АВТОР: Попал… На первый-второй рассчитайсь! ПЕРВЫЙ. ВТОРОЙ…Обманчиво словечко «вовремя»… Но на следующем спектакле я буду еще больше Геббельс, чем сейчас!.. Буду мечтать о мальчике, буду делать девушке хорошо, буду взывать к толпе, буду сжигать десятками тысяч в крематориях, в общем буду жить вопреки… Буду жить в сердцах у настоящих наци!.. Буду! Буду! Буду…

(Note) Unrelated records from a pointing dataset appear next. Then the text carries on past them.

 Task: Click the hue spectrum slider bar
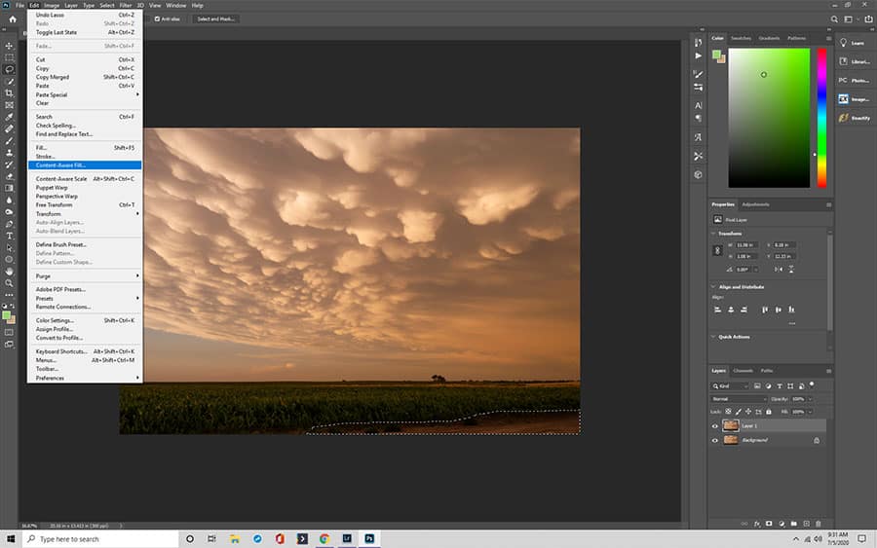click(821, 117)
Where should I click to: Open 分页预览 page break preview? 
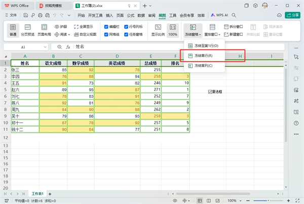pyautogui.click(x=30, y=30)
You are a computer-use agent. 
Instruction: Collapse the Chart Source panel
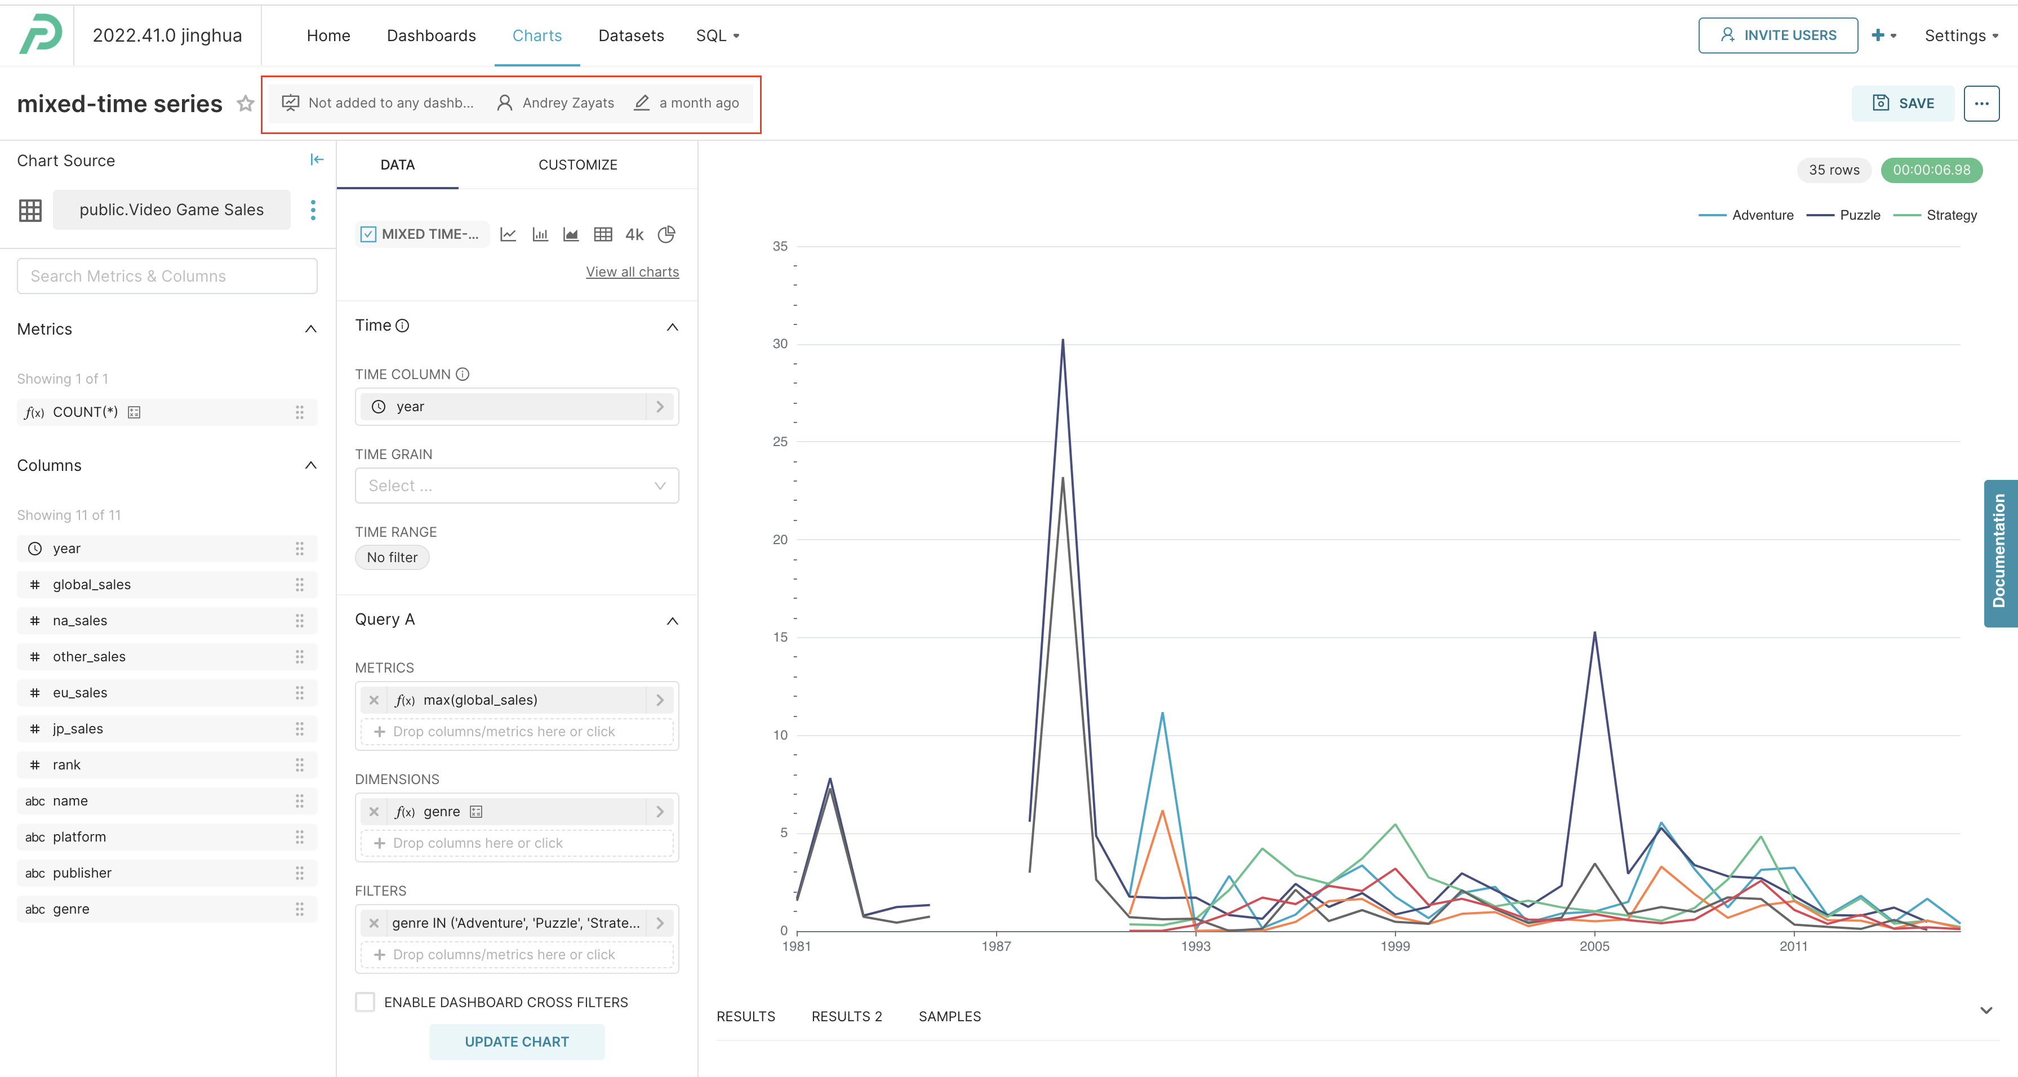(x=316, y=160)
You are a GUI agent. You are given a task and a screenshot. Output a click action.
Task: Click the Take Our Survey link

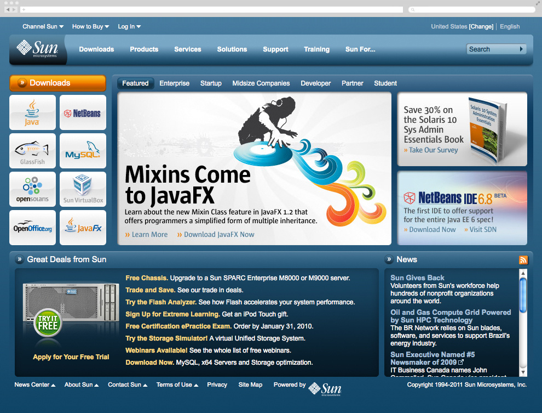tap(434, 150)
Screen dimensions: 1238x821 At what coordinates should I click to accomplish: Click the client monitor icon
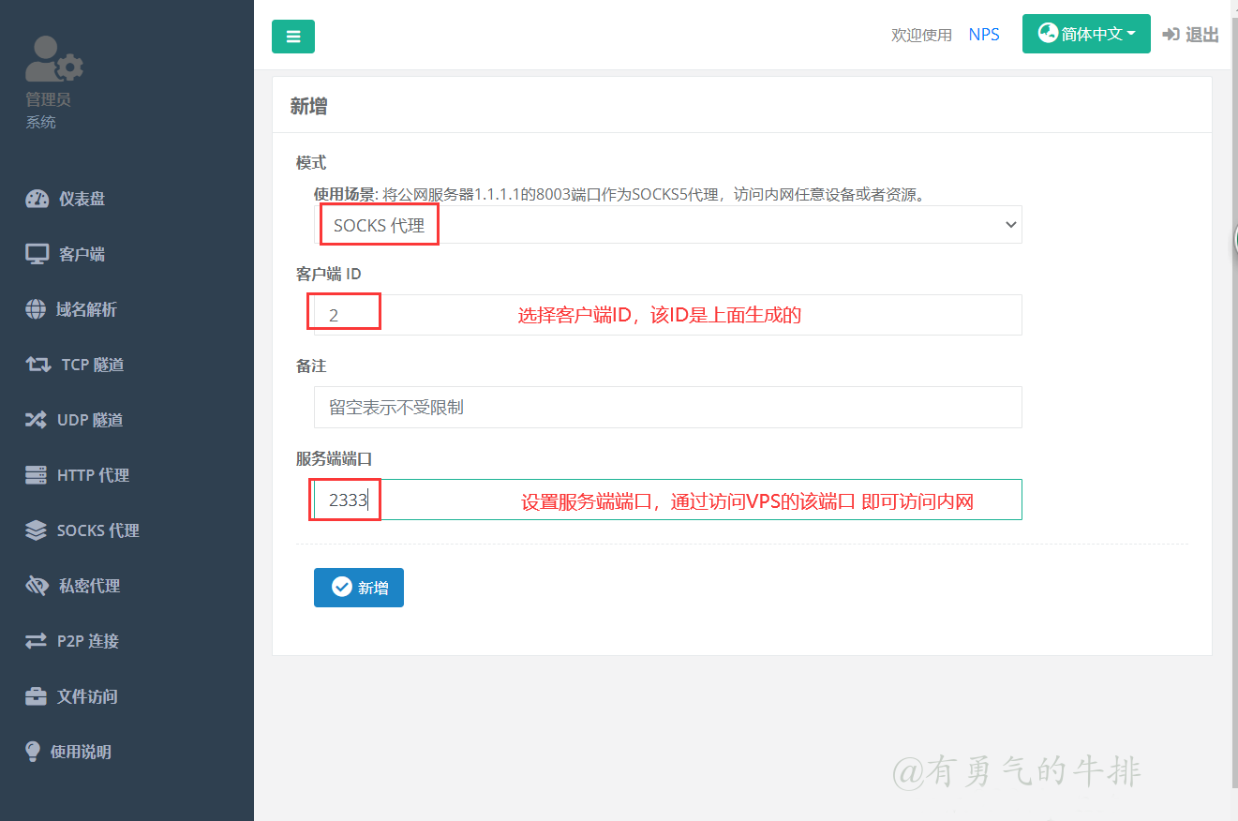coord(37,254)
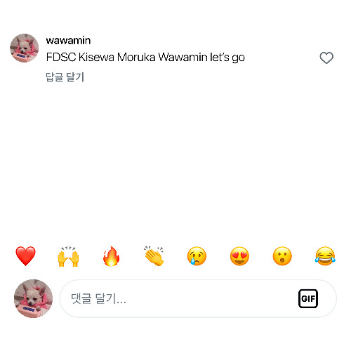Click the word Kisewa in the comment
Screen dimensions: 351x351
(96, 58)
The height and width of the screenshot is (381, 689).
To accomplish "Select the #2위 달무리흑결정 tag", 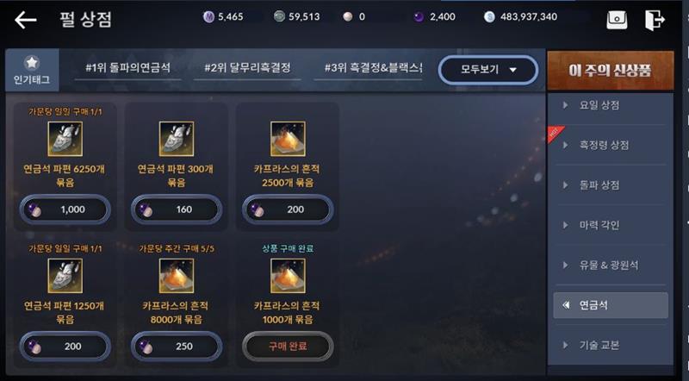I will 247,68.
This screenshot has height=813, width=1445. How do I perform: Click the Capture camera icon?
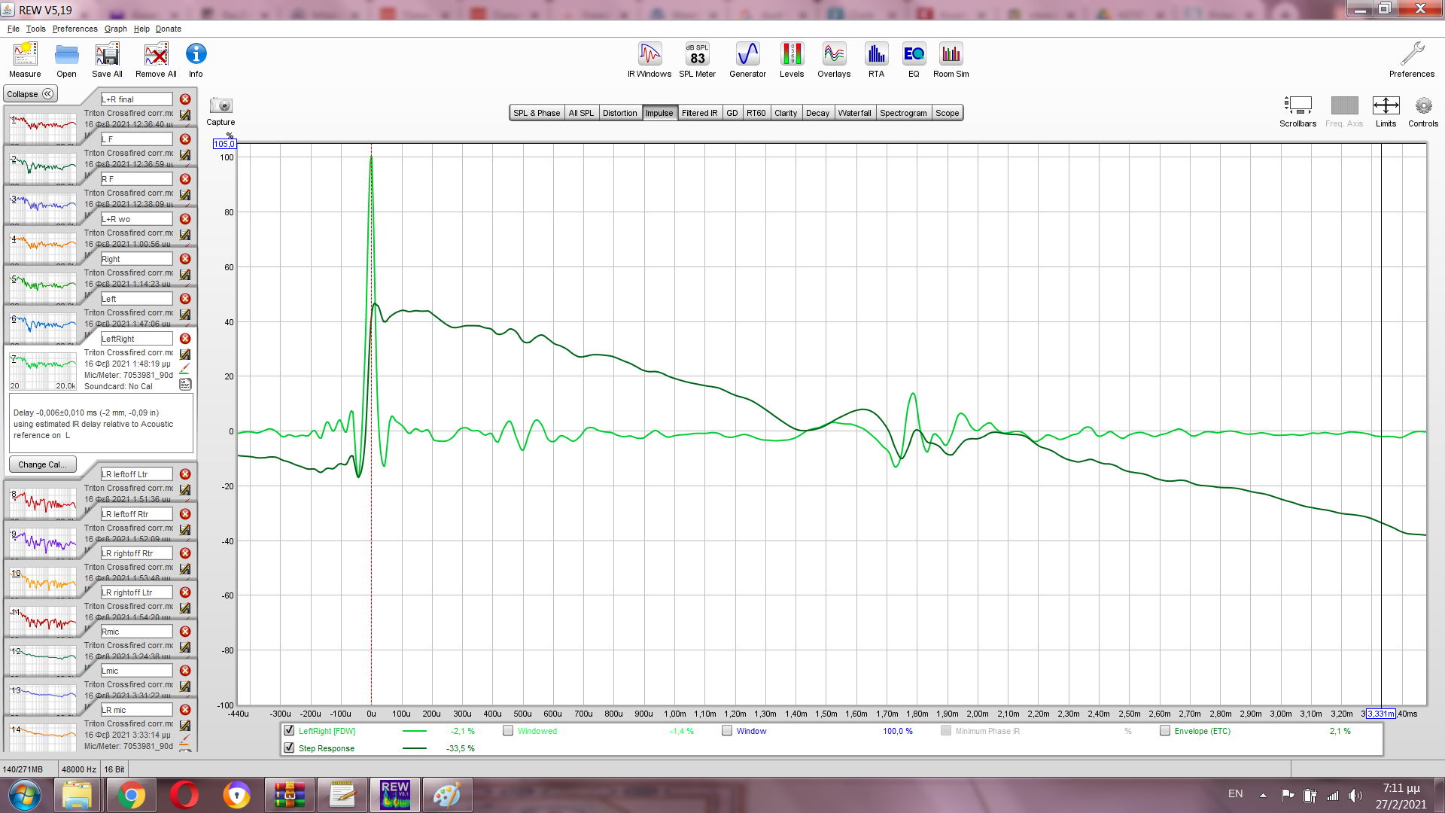pos(221,106)
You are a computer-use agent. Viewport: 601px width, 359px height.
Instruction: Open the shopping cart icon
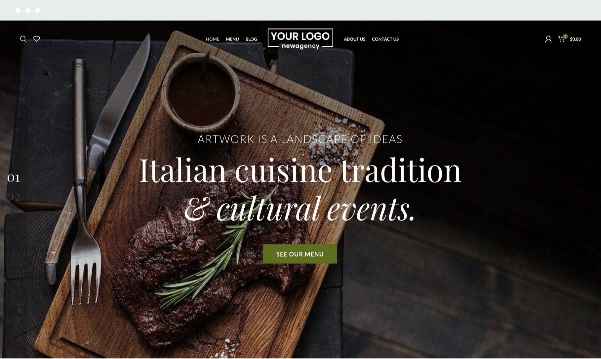coord(561,39)
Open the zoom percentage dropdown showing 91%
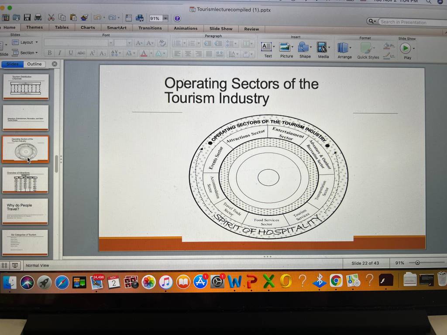447x335 pixels. pos(165,18)
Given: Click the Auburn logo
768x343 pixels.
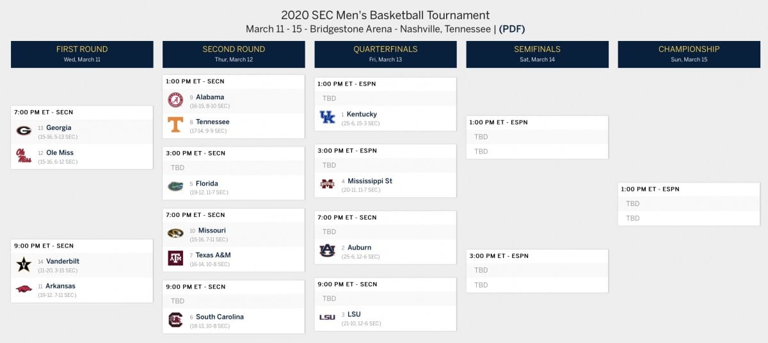Looking at the screenshot, I should [327, 250].
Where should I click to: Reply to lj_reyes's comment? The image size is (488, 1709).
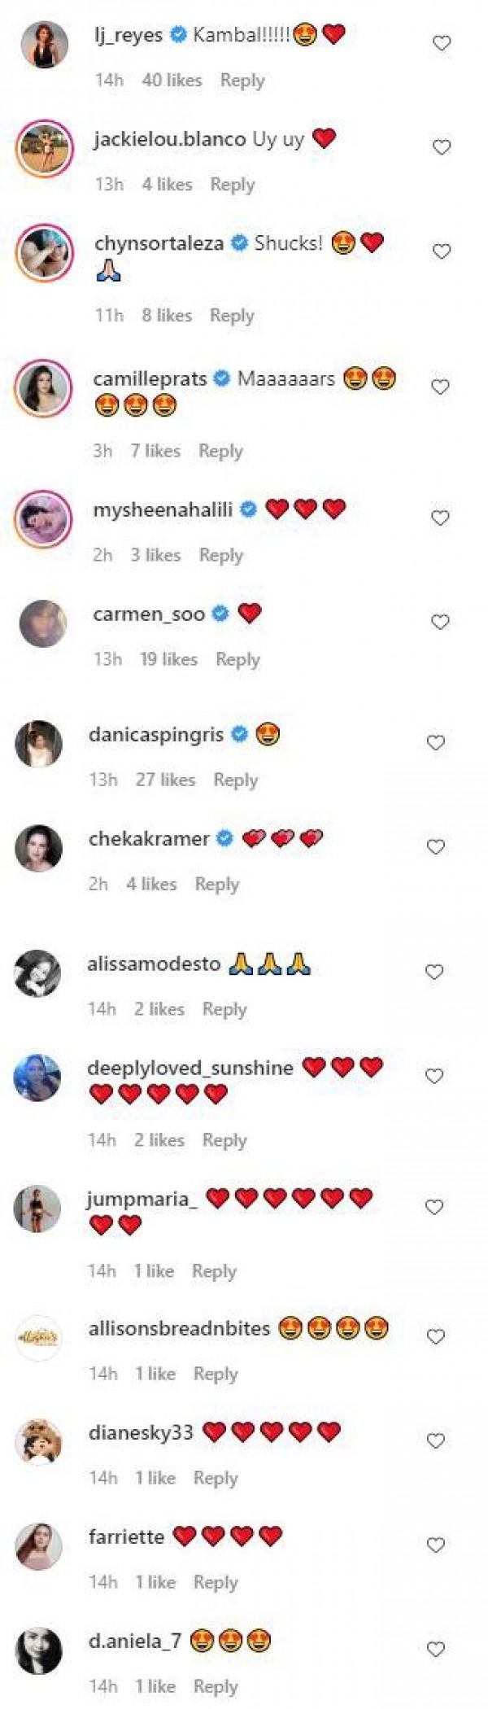[x=242, y=81]
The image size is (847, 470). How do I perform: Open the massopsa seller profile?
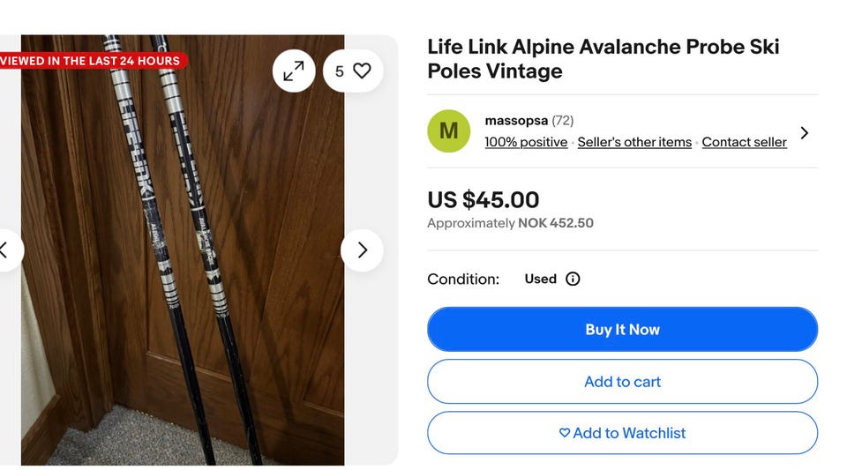[x=516, y=120]
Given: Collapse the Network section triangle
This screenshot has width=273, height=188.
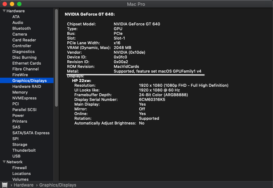Looking at the screenshot, I should click(4, 162).
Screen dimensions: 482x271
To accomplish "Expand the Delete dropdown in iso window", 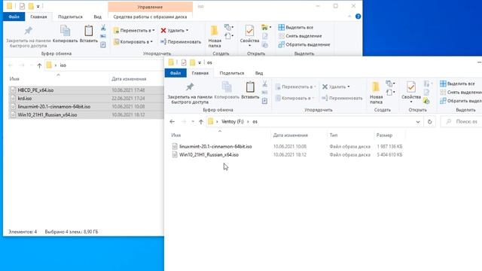I will (x=188, y=30).
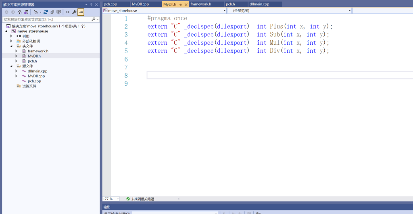Click the Collapse All icon in Solution Explorer
Viewport: 413px width, 214px height.
(52, 12)
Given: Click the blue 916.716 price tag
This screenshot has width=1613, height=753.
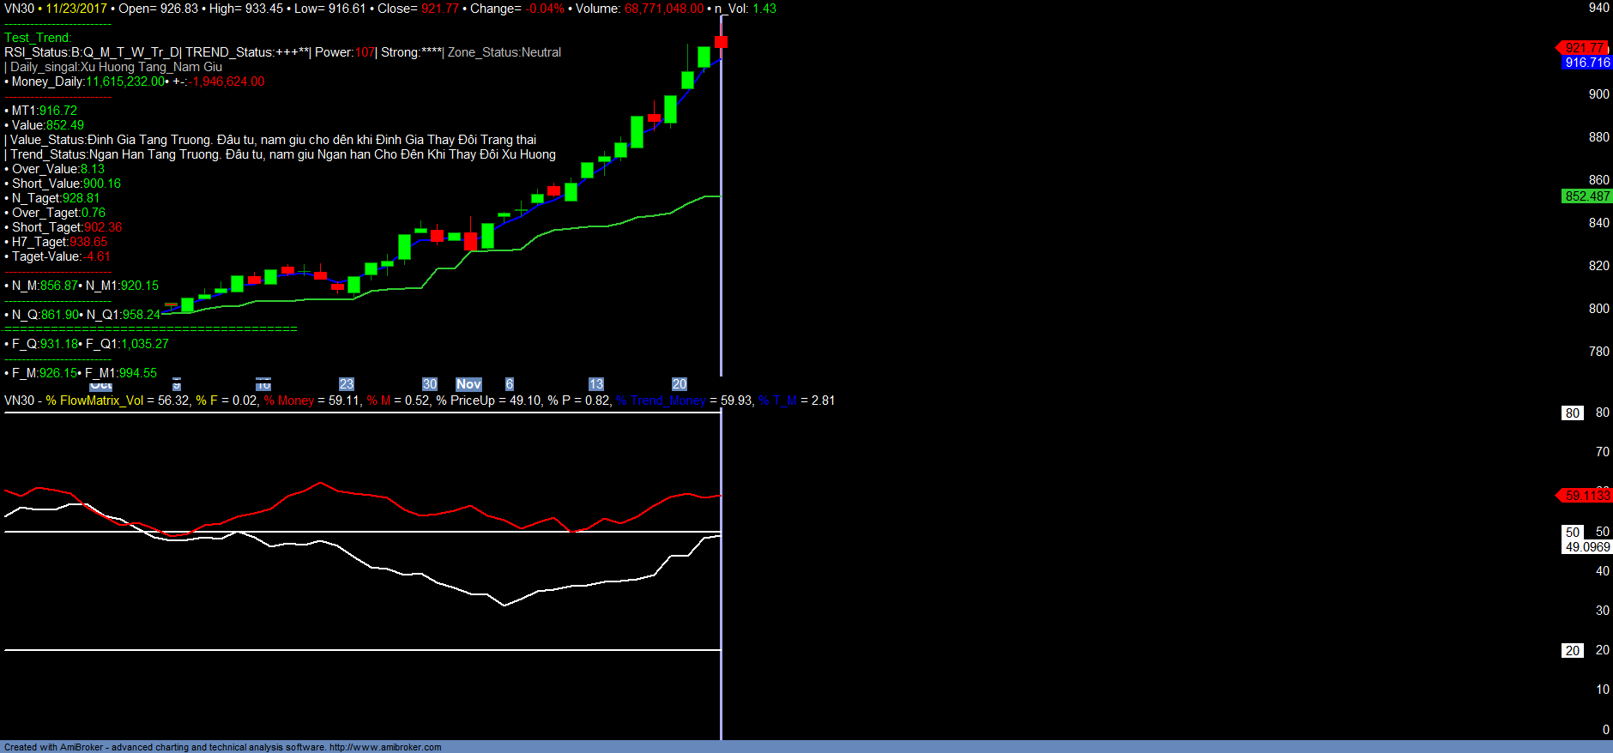Looking at the screenshot, I should point(1586,63).
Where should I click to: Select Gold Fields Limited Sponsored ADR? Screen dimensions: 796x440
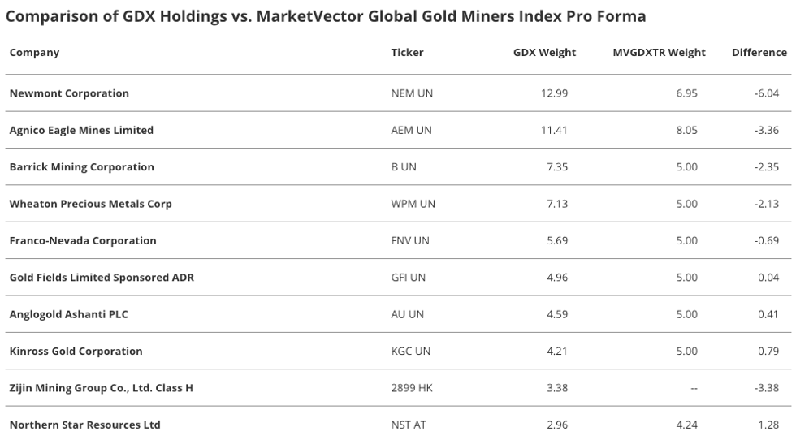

Автор сжигает написанный текст, переворачивает песочные часы с разными крупинками и начинает танец… Автор кричит: «Sig!», толпа вторит: «HeiL!» Прямо перед глазами появляются распущенные женщины, и улыбающиеся фашисты-близнецы проезжают на танке, посылая автору воздушные поцелуи.  Танец заканчивается длинной судорогой, судорогой длиной в жизнь.
Казалось, прогресс уведет нас от порока, но увы.
Идея растворилась в воздухе… Растворилась и родилась снова. Мысль не охватить петлей, не сжечь на костре. Всё продолжается.

Р.S. Литература догорела, ветер раздувает пепел, пепел надежды. Идея диктатуры витает в воздухе. Что сильнее?


Работа завершена 13 февраля 2001 г.  
Обидно, что я потерял первый текст пьесы, написанный в 90-х и поставленный в Институте Культуры. А еще мы ее с режиссером Наташей Груздевой ставили и снимали в Кемерово как телеспектакль. На ГТРК Кузбасс. Только тоже переписывали. Там вместо "Геббельса" делали основным персонажем "Курта Кобейна".